==== 正文部分 ====

实例学习Vue源码第三篇-Vue的响应式原理
实例学习Vue源码第三篇-Vue的响应式原理
- 1.观察者(Observer)
-
- 构造函数
-
- walk函数
-
- defineReactive$$1()函数
-
- Object.defineProperty()函数
- 2.发布者(Dep)
-
- 构造函数
- 3.订阅者(Watcher)
-
- 构造函数
- Watcher的原型链函数
-
- get函数
- cleanupDeps函数
- update函数
-
- queueWatcher函数
-
- nextTick函数
-
- flushSchedulerQueue函数
- run函数
vue的响应式采用的是观察者+发布订阅相结合的模式来实现
1 观察者利用defineProperty劫持属性数据的get,set方法,实现变化的监听;
2 发布者存储每个属性数据相关的订阅者,一旦数据有更新,通知关联的订阅者执行更新操作。
3 订阅者接受发布者的数据变更通知,调用更新函数实现视图的更新。
1.观察者(Observer)
构造函数
//观察者构造函数
var Observer = function Observer (value) {
this.value = value;
this.dep = new Dep();
//初始值为0;根数据对象的vmCount为1
this.vmCount = 0;
//订阅器和数据对象相互关联:订阅器为数据对象的_ob_属性,数据对象为订阅器的 value属性
def(value, '__ob__', this);
if (Array.isArray(value)) {
if (hasProto) {
protoAugment(value, arrayMethods);
} else {
copyAugment(value, arrayMethods, arrayKeys);
}
this.observeArray(value);
} else {
//调用walk方法
this.walk(value);
}
};
上面源码中,首先只关注walk函数;
walk函数
Observer.prototype.walk = function walk (obj) {
var keys = Object.keys(obj);
for (var i = 0; i < keys.length; i++) {
defineReactive$$1(obj, keys[i]);
}
};
执行walk函数时,此时函数调用链如下:
defineReactive$$1()函数
defineReactive$$1()函数会给对象中的每一个属性都定义一个监听;
function defineReactive$$1 (
obj,
key,
val,
customSetter,
shallow
) {
var dep = new Dep();
var property = Object.getOwnPropertyDescriptor(obj, key);
if (property && property.configurable === false) {
return
}
// cater for pre-defined getter/setters
var getter = property && property.get;
var setter = property && property.set;
if ((!getter || setter) && arguments.length === 2) {
val = obj[key];
}
var childOb = !shallow && observe(val);
Object.defineProperty(obj, key, {
enumerable: true,
configurable: true,
get: function reactiveGetter () {
var value = getter ? getter.call(obj) : val;
if (Dep.target) {
dep.depend();
if (childOb) {
childOb.dep.depend();
if (Array.isArray(value)) {
dependArray(value);
}
}
}
return value
},
set: function reactiveSetter (newVal) {
var value = getter ? getter.call(obj) : val;
/* eslint-disable no-self-compare */
if (newVal === value || (newVal !== newVal && value !== value)) {
return
}
/* eslint-enable no-self-compare */
if (customSetter) {
customSetter();
}
// #7981: for accessor properties without setter
if (getter && !setter) {
return }
if (setter) {
setter.call(obj, newVal);
} else {
val = newVal;
}
childOb = !shallow && observe(newVal);
dep.notify();
}
});
defineReactive$$1()函数实现核心是内部调用了Object.defineProperty()函数;
Object.defineProperty()函数
get属性:
1 函数中的get方法Dep.target是数据属性关联的订阅者(Watcher);
2 Dep.target是targetStack栈中取出的当前值,初始时值为null;
Dep.target = null;
var targetStack = [];
function pushTarget (target) {
targetStack.push(target);
Dep.target = target;
}
function popTarget () {
targetStack.pop();
Dep.target = targetStack[targetStack.length - 1];
}
3 订阅者(Watcher)的get方法会往targetStack中push元素;(下面的订阅者源码会展示)

====

» 你的任务:
1. 判断下列说法是否与上面关于Vue响应式原理的文章相符，逐条答"是"或"否"，并原样引用文中起决定作用的字句：(a) Vue的响应式是用观察者与发布订阅相结合的模式实现的；(b) Dep.target 的初始值为 undefined；(c) defineReactive$$1()函数的实现核心是内部调用了 Object.freeze()。
2. 请从上面关于Vue响应式原理的文章停下的地方接着往下写。

==== 所给信息 ====

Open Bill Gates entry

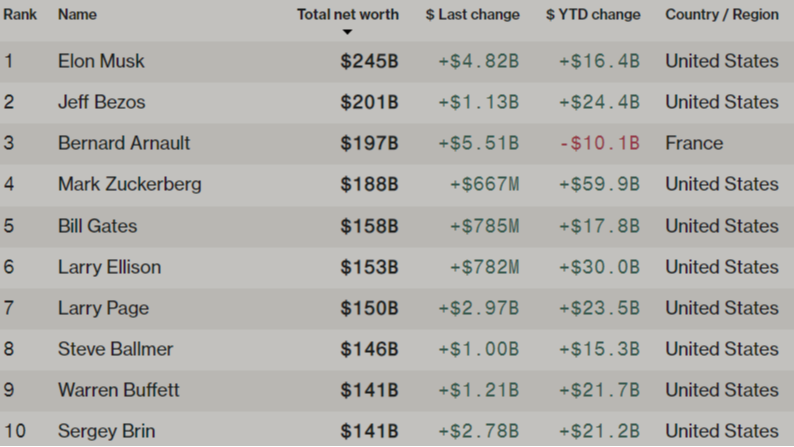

====

» 回答内容:
1.
(a) 是："vue的响应式采用的是观察者+发布订阅相结合的模式来实现"
(b) 否："Dep.target是targetStack栈中取出的当前值,初始时值为null"
(c) 否："defineReactive$$1()函数实现核心是内部调用了Object.defineProperty()函数"

2.
4 dep.depend()会把关联订阅者(Watcher)加入属性发布者dep的subs数组中;
set属性:
1 函数中的set方法会比较改变前后的新旧值;
2 如果值发生变化,会调用属性的发布者的notify通知关联订阅器(Watcher)进行视图更新;
小结:
1 实现观察的核心方法是 Object.defineProperty();
2 Object.defineProperty()中的get方法属性会把订阅者(Watcher)加入属性发布者(Dep)中;
3 Object.defineProperty()中的set方法,通知订阅器进行更新视图操作;
2.发布者(Dep)
构造函数
//发布者构造函数
var Dep = function Dep () {
//id为发布者的唯一标识
this.id = uid++;
//保存关联订阅者(Watcher)的数组
this.subs = [];
};
//添加订阅者(Watcher)
Dep.prototype.addSub = function addSub (sub) {
this.subs.push(sub);
};
//删除加订阅者(Watcher)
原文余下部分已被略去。